= 選定本文 =
....

田所氏はこれまでの経験上、「スタートアップは学習にフォーカスするべき」と強調。「学習にフォーカスしないスタートアップは失敗する」といい、学習しているスタートアップは学習をしていないところに比べ、7倍資金調達できる可能性が高く、3.5倍早く成長できるというのだ。
「思い込みを信じる→プロダクトを作る→見たいものを計測」の“失敗のループ”
田所氏が言う「多くのスタートアップが陥る失敗」はこうだ。
自分の知らないことをインタビューシナリオに反映させ「自分が認識している課題は他の人にも同様に認識されている課題である」、「こういうプロダクトがあったら良いよね?」と思い込み、とりあえずプロダクトをローンチして、ブログのPVが伸びたなど見たいものを計測する──。“何かやっているつもり症候群”や“俺たちはスタートアップ症候群”ということだ。
スタートアップは、前に進んでいる感、やっている感がないと不安なんですよ。Facebookのファンが増えても、ブログのPVが上がっても、サービスの定着率は低いまま。売り上げはほぼゼロ。学習にフォーカスしないと思い込みが更に強化されていくが、実際には何も学んでおらず、前に進んでいない。一生懸命やっているだけだと正当化されない。

....

= エントリー抜粋 =
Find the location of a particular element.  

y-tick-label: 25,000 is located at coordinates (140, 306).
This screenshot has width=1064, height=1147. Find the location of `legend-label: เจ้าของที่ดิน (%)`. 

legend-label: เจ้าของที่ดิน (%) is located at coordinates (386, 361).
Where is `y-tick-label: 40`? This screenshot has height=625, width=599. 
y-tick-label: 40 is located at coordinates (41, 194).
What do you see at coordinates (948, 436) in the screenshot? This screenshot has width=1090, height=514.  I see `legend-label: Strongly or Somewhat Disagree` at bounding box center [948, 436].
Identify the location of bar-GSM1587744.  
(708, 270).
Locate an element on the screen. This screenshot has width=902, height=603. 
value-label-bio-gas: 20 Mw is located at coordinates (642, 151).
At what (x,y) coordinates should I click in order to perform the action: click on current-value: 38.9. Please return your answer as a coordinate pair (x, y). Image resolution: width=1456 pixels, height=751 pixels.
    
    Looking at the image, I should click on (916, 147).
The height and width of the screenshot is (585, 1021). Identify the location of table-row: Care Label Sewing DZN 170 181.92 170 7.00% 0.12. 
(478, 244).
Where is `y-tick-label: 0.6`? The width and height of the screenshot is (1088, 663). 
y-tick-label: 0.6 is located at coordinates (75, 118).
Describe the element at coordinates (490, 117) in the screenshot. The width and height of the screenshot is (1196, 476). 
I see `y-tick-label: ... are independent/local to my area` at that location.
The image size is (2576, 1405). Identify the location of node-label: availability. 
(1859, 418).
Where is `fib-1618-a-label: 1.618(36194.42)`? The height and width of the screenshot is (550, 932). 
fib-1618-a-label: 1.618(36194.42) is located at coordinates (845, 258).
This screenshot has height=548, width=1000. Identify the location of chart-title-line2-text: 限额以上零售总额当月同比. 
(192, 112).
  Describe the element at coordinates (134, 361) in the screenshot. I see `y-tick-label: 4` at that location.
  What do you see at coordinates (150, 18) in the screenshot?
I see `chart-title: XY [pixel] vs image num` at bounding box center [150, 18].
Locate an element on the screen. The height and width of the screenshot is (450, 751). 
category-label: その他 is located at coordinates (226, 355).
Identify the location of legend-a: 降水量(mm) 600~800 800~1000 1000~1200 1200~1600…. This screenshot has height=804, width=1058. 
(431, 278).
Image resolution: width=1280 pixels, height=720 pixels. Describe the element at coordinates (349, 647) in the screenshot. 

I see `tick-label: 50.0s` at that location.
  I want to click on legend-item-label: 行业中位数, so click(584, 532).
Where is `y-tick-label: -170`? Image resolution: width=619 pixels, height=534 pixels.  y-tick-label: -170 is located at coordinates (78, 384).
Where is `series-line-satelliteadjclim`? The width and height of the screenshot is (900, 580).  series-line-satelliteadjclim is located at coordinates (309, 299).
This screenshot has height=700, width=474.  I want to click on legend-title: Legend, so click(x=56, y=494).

....

= 担当課題 A =
選定本文によると、学習しているスタートアップは学習していないところに比べて、資金調達できる可能性が何倍高いですか?
= 担当課題 B =
エントリーの冒頭から「(708, 270).」を含む行までのすべてについて、「screenshot」を「image」に置き換えたうえで示してもらえますか?

= 解答欄 A =
7倍です。

= 解答欄 B =
Find the location of a particular element.  

y-tick-label: 25,000 is located at coordinates (140, 306).
This image has width=1064, height=1147. Find the location of `legend-label: เจ้าของที่ดิน (%)`. 

legend-label: เจ้าของที่ดิน (%) is located at coordinates (386, 361).
Where is `y-tick-label: 40`? This image has height=625, width=599. 
y-tick-label: 40 is located at coordinates (41, 194).
What do you see at coordinates (948, 436) in the image? This image has width=1090, height=514.  I see `legend-label: Strongly or Somewhat Disagree` at bounding box center [948, 436].
Identify the location of bar-GSM1587744.  
(708, 270).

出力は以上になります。